Jul 30, 2020
@claudiacragg speaks here with J Chester Johnson about a side of his grandfather, Lonnie Burch, that he never knew and only discovered late in his own life. His new book is Damaged Heritage and is he says a 'story of reconciliation'.
The 1919 Elaine Race Massacre, arguably the worst in US history (see more details below), has been widely unknown for the better part of a century, thanks to the whitewashing of history. In 2008, Johnson was asked to write the Litany of Offense and Apology for a National Day of Repentance, where the Episcopal Church formally apologized for its role in transatlantic slavery and related evils. In his research, Johnson happened upon a treatise by historian and anti-lynching advocate Ida B. Wells on the Elaine Massacre, where more than a hundred and possibly hundreds of African-American men, women, and children perished at the hands of white posses, vigilantes, and federal troops in rural Phillips County, Arkansas. Johnson would discover that his beloved grandfather had been a member of the KKK and participated in the massacre. The discovery shook him to his core. Thereafter, he met Sheila L. Walker, a descendant of African-American victims of the massacre, and she and Johnson committed themselves to reconciliation. Damaged Heritage brings to light a deliberately erased chapter in American history, and offers a blueprint for how our pluralistic society can at last acknowledge—and repudiate—our collective damaged heritage and begin a path towards true healing.

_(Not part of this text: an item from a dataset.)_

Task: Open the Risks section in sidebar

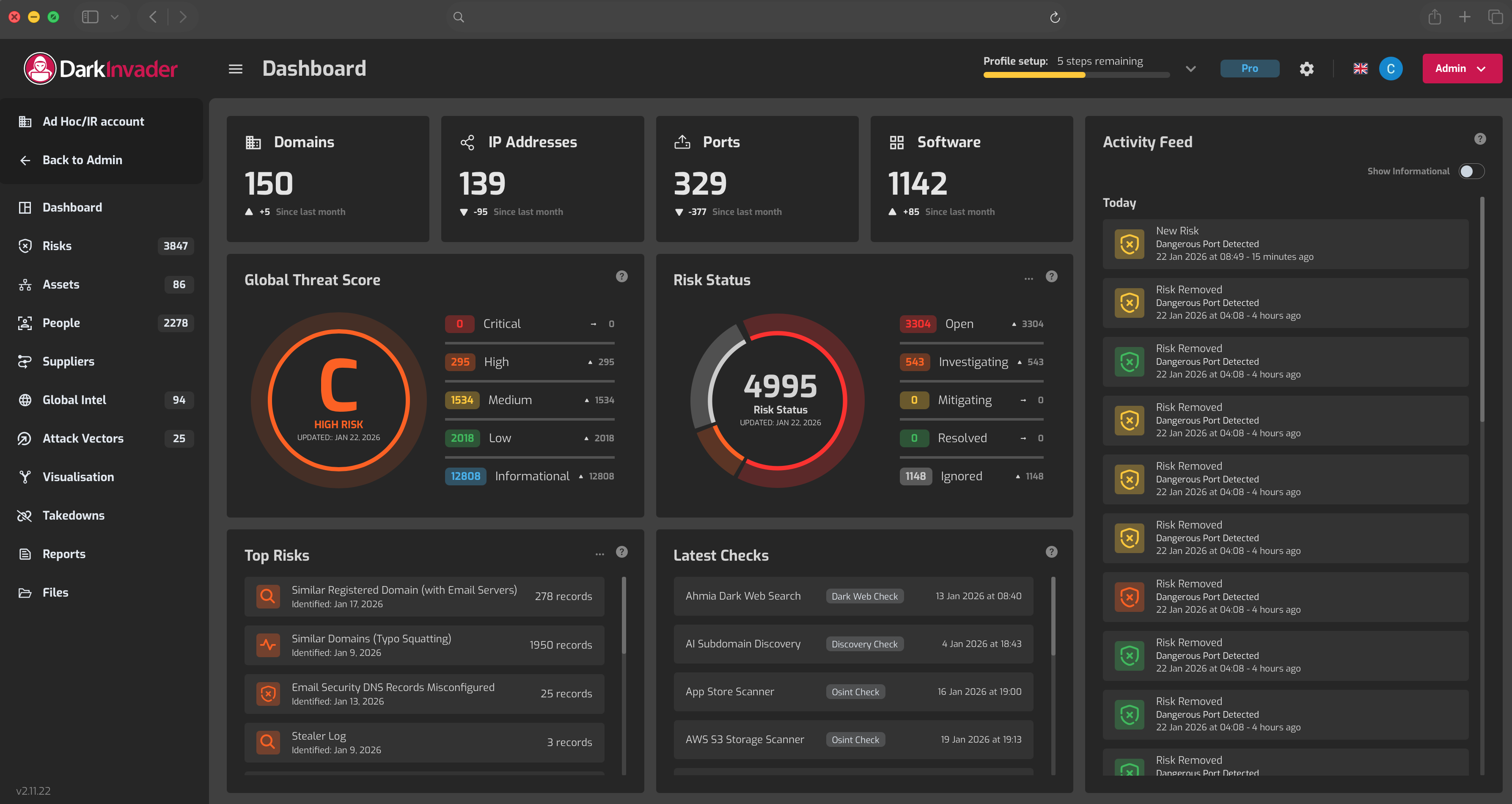Action: pos(56,245)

The Elaine Massacre occurred on September 30–October 1, 1919, at Hoop Spur in the vicinity of Elaine in rural Phillips County, Arkansas. Some records of the time state that eleven black men and five white men were killed.[4] Estimates of deaths made in the immediate aftermath of the Elaine Massacre by eyewitnesses range from 50 to "more than a hundred".[5] Walter White, an NAACP attorney who visited Elaine, AR shortly after the incident stated "... twenty-five Negroes killed, although some place the Negro fatalities as high as one hundred"[6]. More recent estimates of the number of black people killed during this violence are higher than estimates provided by the eyewitnesses, recently ranging into the hundreds.[2][1] The white mobs were aided by federal troops (requested by Arkansas governor Charles Brough) and vigilante militias like the Ku Klux Klan.[7] According to the Encyclopedia of Arkansas, "the Elaine Massacre was by far the deadliest racial confrontation in Arkansas history and possibly the bloodiest racial conflict in the history of the United States".[8][9]

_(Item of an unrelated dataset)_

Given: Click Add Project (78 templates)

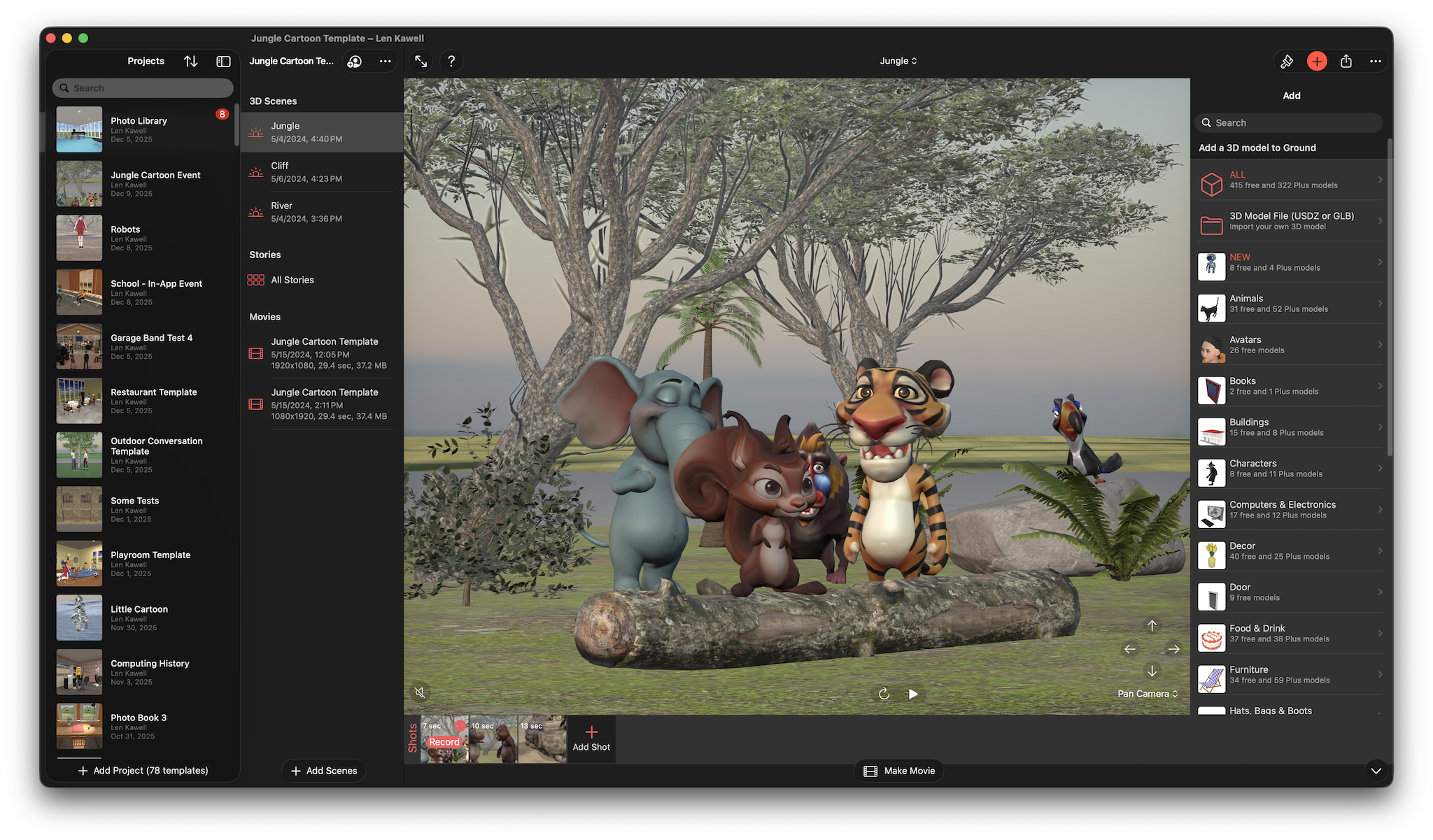Looking at the screenshot, I should 143,771.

After the massacre, state officials concocted an elaborate cover-up, falsely claiming that blacks were planning an insurrection.[7] The cover-up was successful, as national newspapers repeated the falsehood that blacks in Arkansas were staging an insurrection.[7] A New York Times headline read, "Planned Massacre of Whites Today," and the Arkansas Gazette (the leading newspaper in Arkansas) wrote that Elaine was "a zone of negro insurrection."[7] Subsequent to this reporting, more than 100 African-Americans were indicted, with 12 being sentenced to death by electrocution.[7] After a years-long legal battle by the NAACP, the 12 men were acquitted.[7]
Because of the widespread attacks which white mobs committed against blacks during this period of racial terrorism against black citizens, the Equal Justice Initiative of Montgomery, Alabama classified the black deaths as lynchings in its 2015 report on the lynching of African Americans in the South.[10]